• **Extrait source**:

Vous revenez d’une tournée nationale à l’intérieur du pays, quel est le but de ce périple ?

Le but du périple que nous venons d’effectuer à l’intérieur du Sénégal, c’est d’implanter notre parti, de le massifier, de présenter ses couleurs et symboles. Il s’agissait aussi de placer les cartes de membres du parti, d’accueillir de nouvelles adhésions. Voilà un ensemble d’objectifs que  nous nous étions fixés et que nous avons largement atteints après ce périple qui nous a menés à Touba, dans le département de Bambey, à Thiès, à Tivaouane et à Saint-Louis. Nous avons fait un mois  et dix jours à l’intérieur du pays, sans interruption,  pour aller le plus loin possible,  visiter les villages les plus reculé du Boal et du Cayor.

L’opposition a récemment mis sur pied une coalition  dénommée, Manko Taxawu Senegaal en vue de présenter une liste commune aux prochaines Législatives, quelle lecture en faites-vous ?

C’est une excellente idée. Je crois qu’aujourd’hui, il y a un enjeu important pour ces élections législatives. Il s’agit un peu de tester la majorité du Président Macky Sall pour voir, est-ce que jusqu’au moment où nous parlons, il est majoritaire dans ce pays. Si à l’issue de ces élections, la coalition Manko Taxawu Senegaal obtient la majorité des sièges de députés en jeu, on comprendra très facilement  que 2019 sera une promenade de santé pour l’opposition. Et nous pensons que  nous avons de grandes chances dans l’opposition d’arriver à avoir ensemble une liste gagnante. C’est la raison pour laquelle nous avons fait des sacrifices. Je crois que chaque leader, chaque parti, a été animé d’une volonté de dépassement pour arriver à la signature de ce manifeste, de cette déclaration commune que nous partageons avec plusieurs autres forces politiques du Sénégal.  Maintenant, il va de soi que nous n’avons pas encore abordé les questions sensibles.

• **Consignes**:
1. Dites si chacune des affirmations suivantes concorde avec l'entretien sur la tournée et la coalition Manko Taxawu Senegaal, en répondant par oui ou par non et en citant les mots exacts qui tranchent. (a) La personne interrogée estime avoir largement atteint les objectifs fixés pour la tournée. (b) La tournée est passée par Kaolack. (c) Les questions sensibles ont déjà été abordées au sein de la coalition.
2. Poursuivez l'entretien sur la tournée et la coalition Manko Taxawu Senegaal à partir de sa dernière phrase.

• **Lignes de données**:

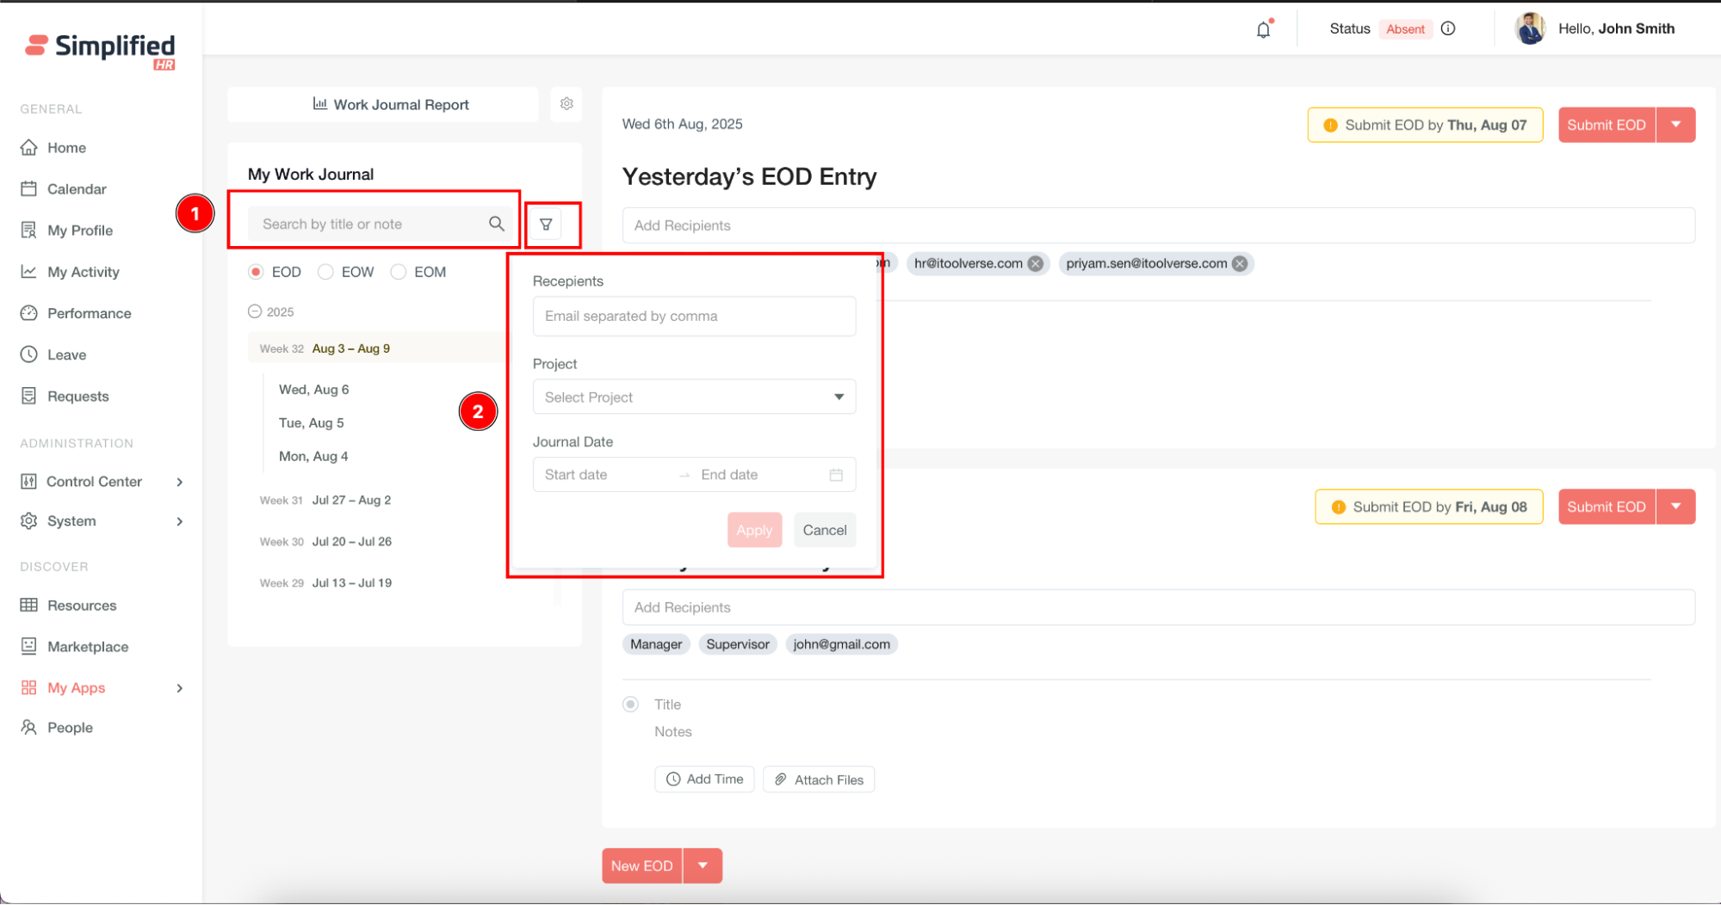Click the Recepients email input field
The width and height of the screenshot is (1721, 905).
point(694,317)
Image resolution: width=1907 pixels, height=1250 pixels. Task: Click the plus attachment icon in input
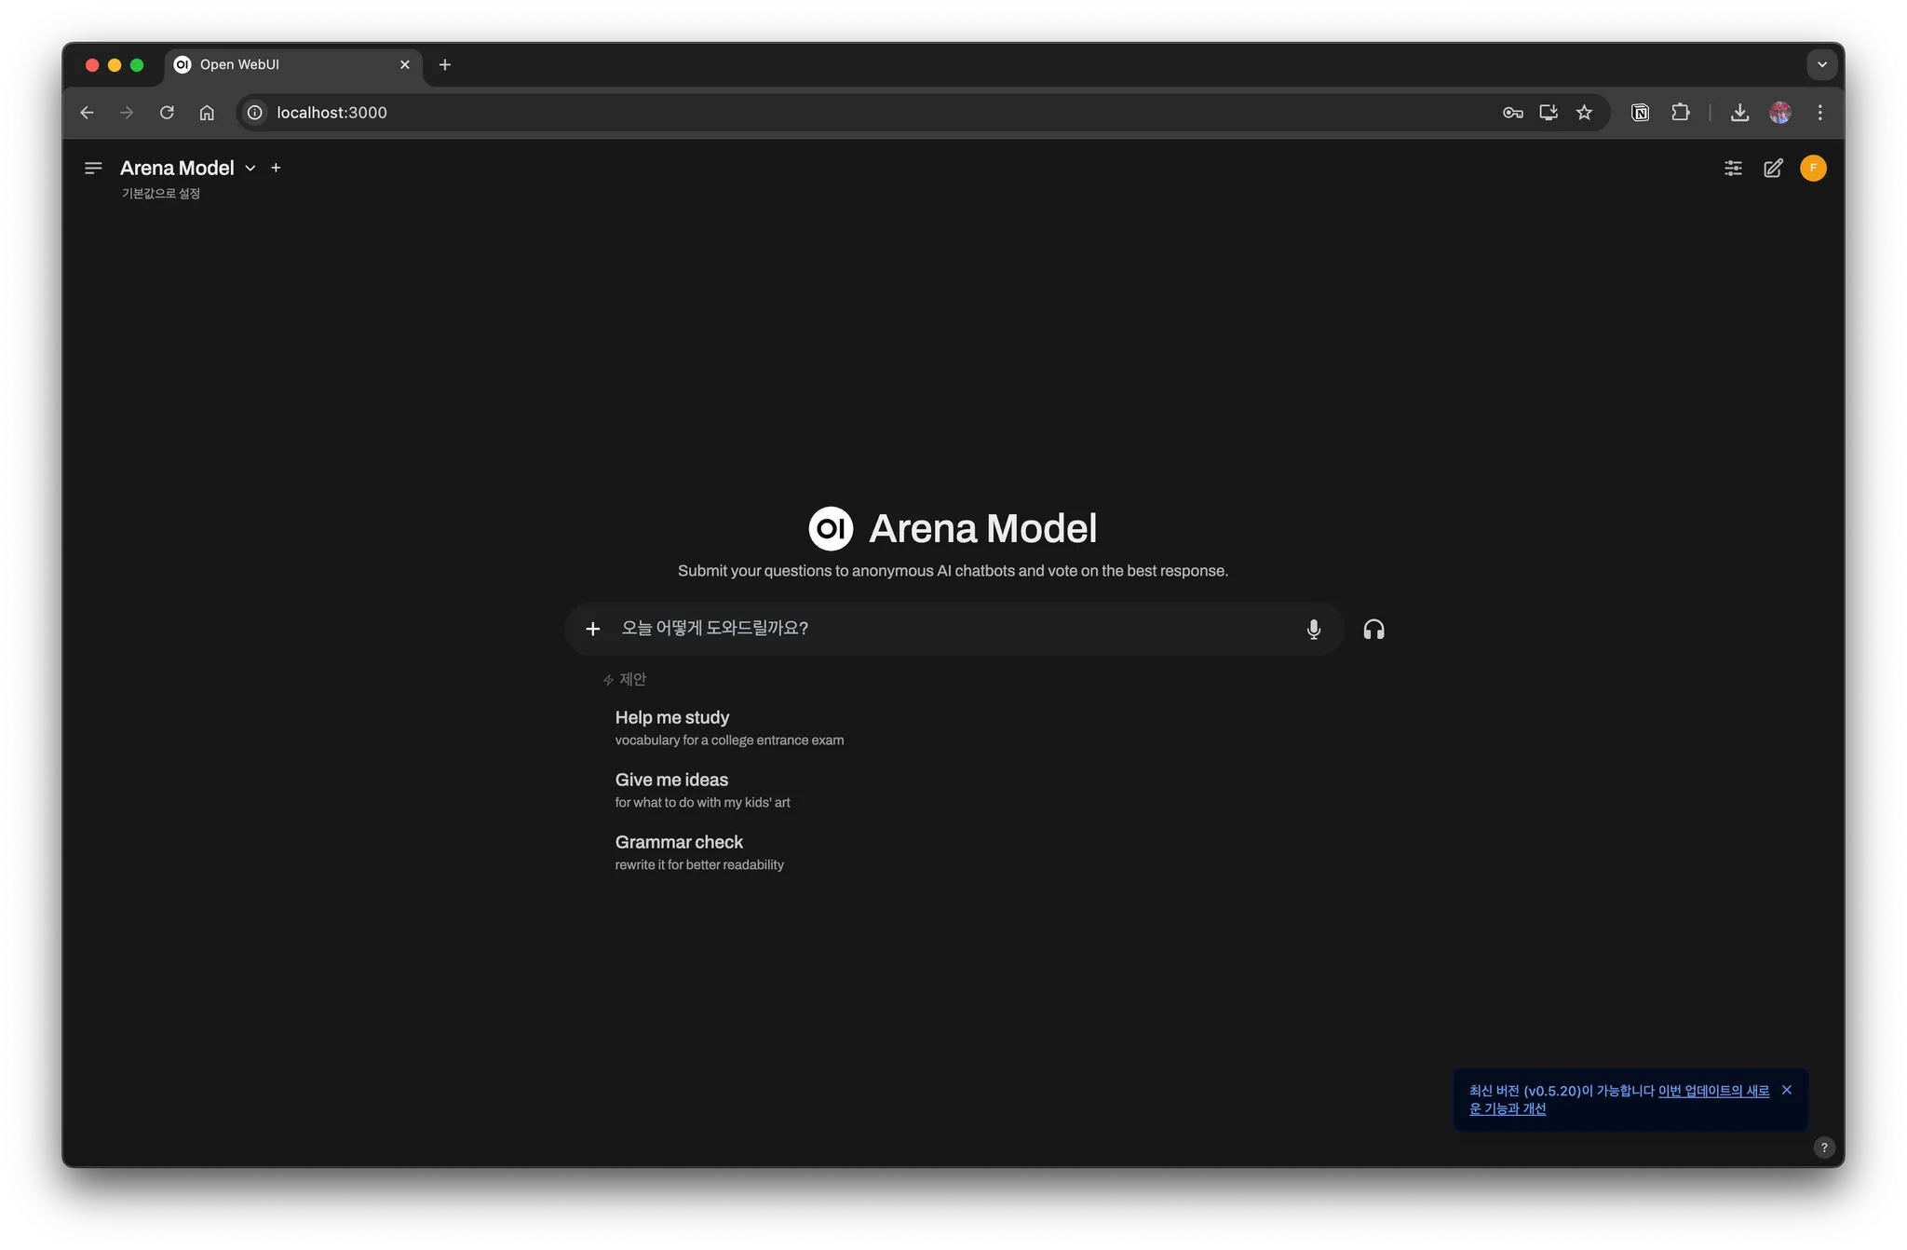(x=593, y=630)
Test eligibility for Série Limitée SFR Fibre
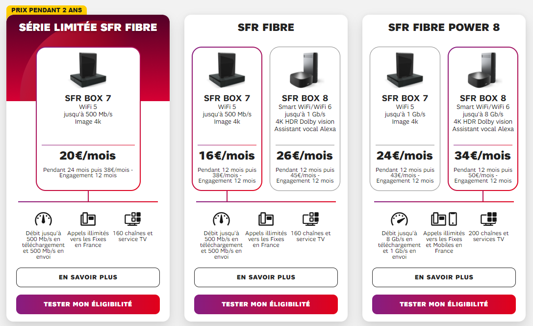The height and width of the screenshot is (326, 533). click(88, 304)
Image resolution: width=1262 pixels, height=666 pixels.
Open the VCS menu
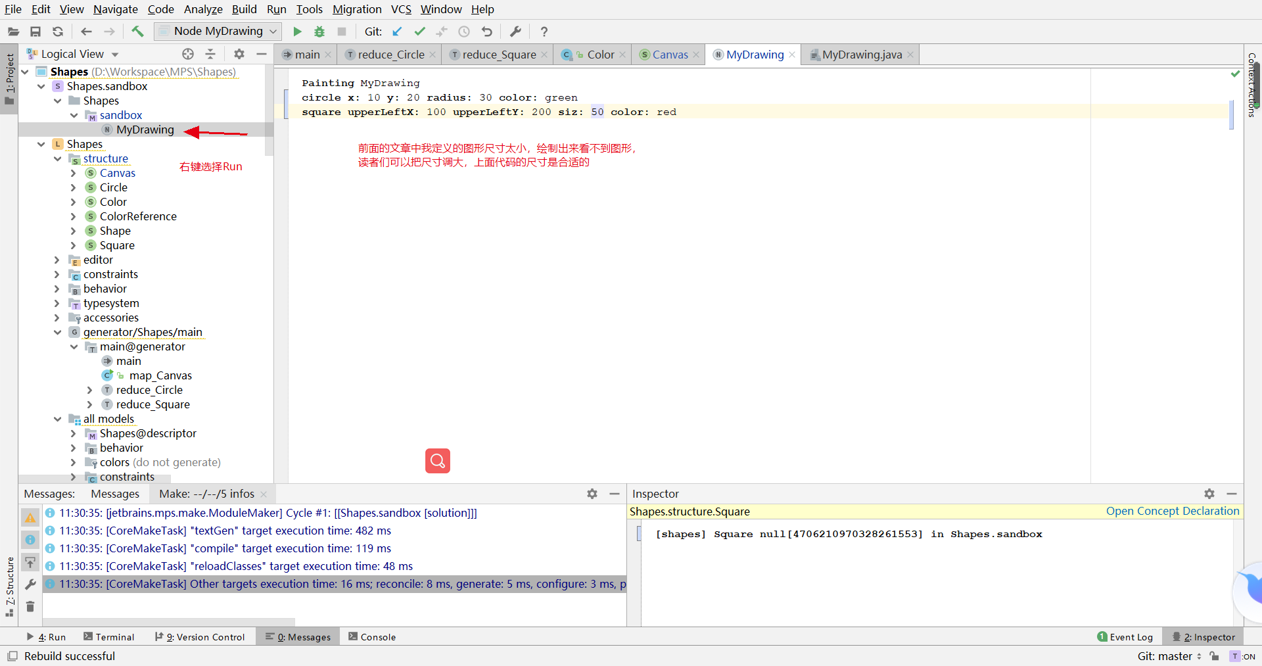coord(400,9)
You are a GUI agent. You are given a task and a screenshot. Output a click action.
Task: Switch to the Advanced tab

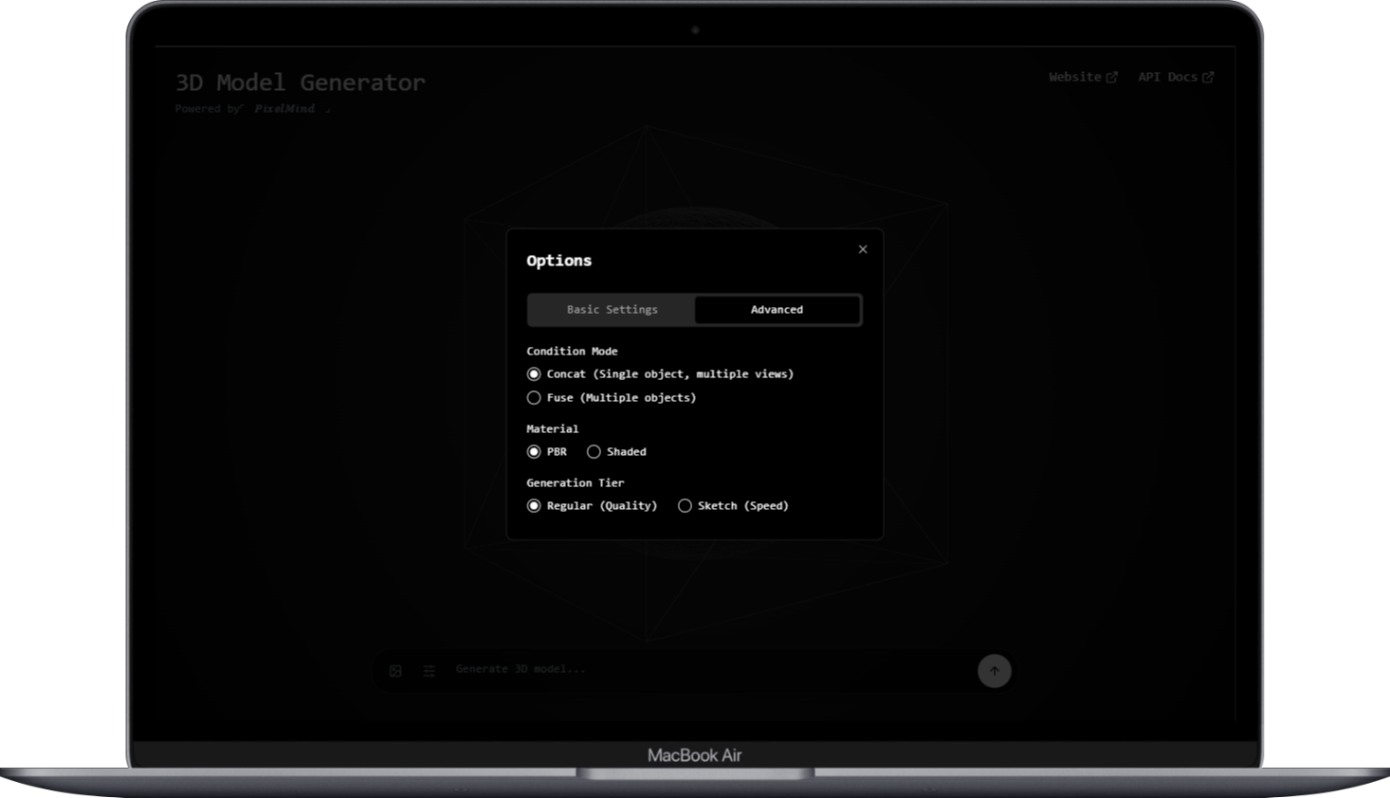(x=777, y=310)
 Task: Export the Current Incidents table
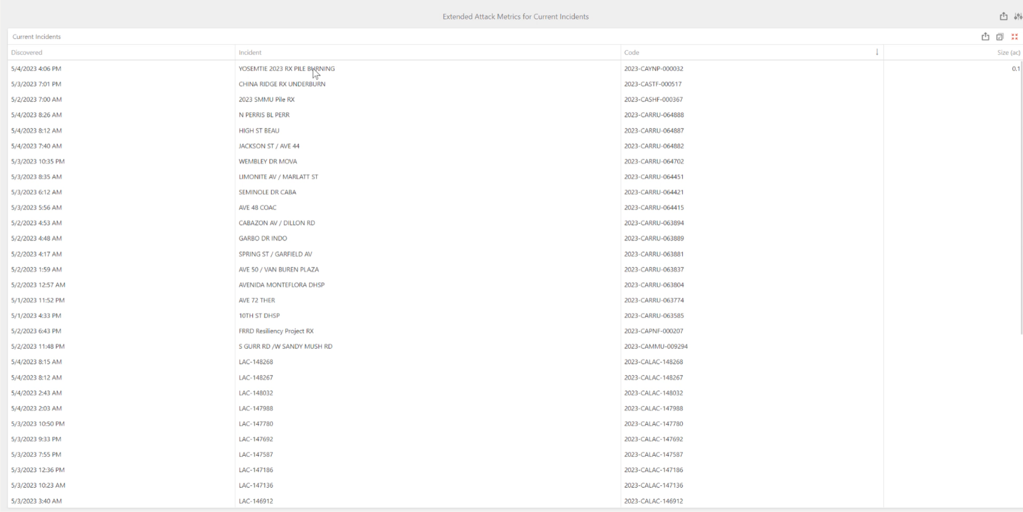click(985, 37)
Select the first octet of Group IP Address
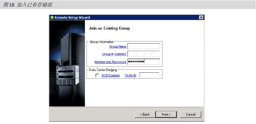 (132, 54)
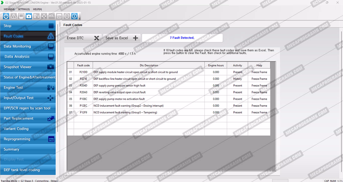The image size is (343, 182).
Task: Select the P204D fault code row
Action: click(84, 86)
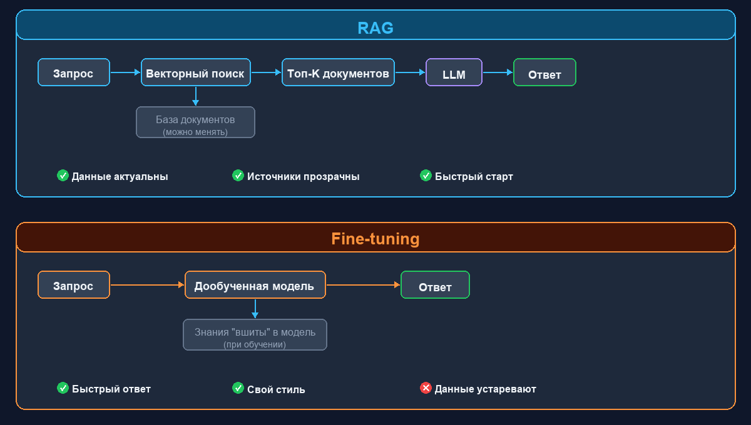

• **Résultats finaux**:
1.
(a) Oui : « et que nous avons largement atteints après ce périple ».
(b) Non : « à Touba, dans le département de Bambey, à Thiès, à Tivaouane et à Saint-Louis ».
(c) Non : « il va de soi que nous n’avons pas encore abordé les questions sensibles ».

2.
Quelles sont ces questions ?

Il  y a les investitures, l’agencement sur la liste nationale, les partis qui seraient choisis pour conduire les listes départementales. Ce sont des questions importantes, il faudra également voir en cas de victoire qui sera Premier ministre, ou Président de l’Assemblée nationale, le programme alternatif qui sera exécuté. Il ne s’agit pas seulement d’aller aux élections pour gagner et après se dire : qu’est-ce que nous allons faire ? Il faudrait que toutes ces questions soient débattues, discutées dans les différentes commissions que nous avons déjà créées, mais aussi à la conférence des leaders qui regroupe les responsables des différentes formations politiques et mouvements qui font partie de Manko Taxawu Senegaal. Je précise qu’elle est une coalition électorale différente de Manko Wattu Senegaal qui reste une coalition politique.

Par rapport aux investitures, un schéma  a été proposé pour que chaque leader batte campagne dans son département et que…

(Il coupe) En réalité, on n’en a pas encore discuté.

Est-ce que vous vous retrouvez dans ce schéma ?

Bien sûr ! On se retrouve parfaitement dans ce schéma. Ça ne gênerait pas que chaque leader porte les couleurs de la coalition dans son département. Mais on en a pas encore discuté à la conférence des leaders. C’est à partir de jeudi prochain (aujourd’hui) que nous allons commencer à aborder les questions sensibles. Il reste clair que pour maximiser les chances de l’opposition, chacun de nous doit accepter de conduire les troupes dans son département  pour collecter le maximum de suffrages. Et aussi chacune des formations politiques doit accepter de partager les places disponibles sur la liste nationale et celles départementales.

L’ancien président de la République, Abdoulaye Wade, est pressenti pour diriger la liste nationale. Est-ce que cela vous convient ?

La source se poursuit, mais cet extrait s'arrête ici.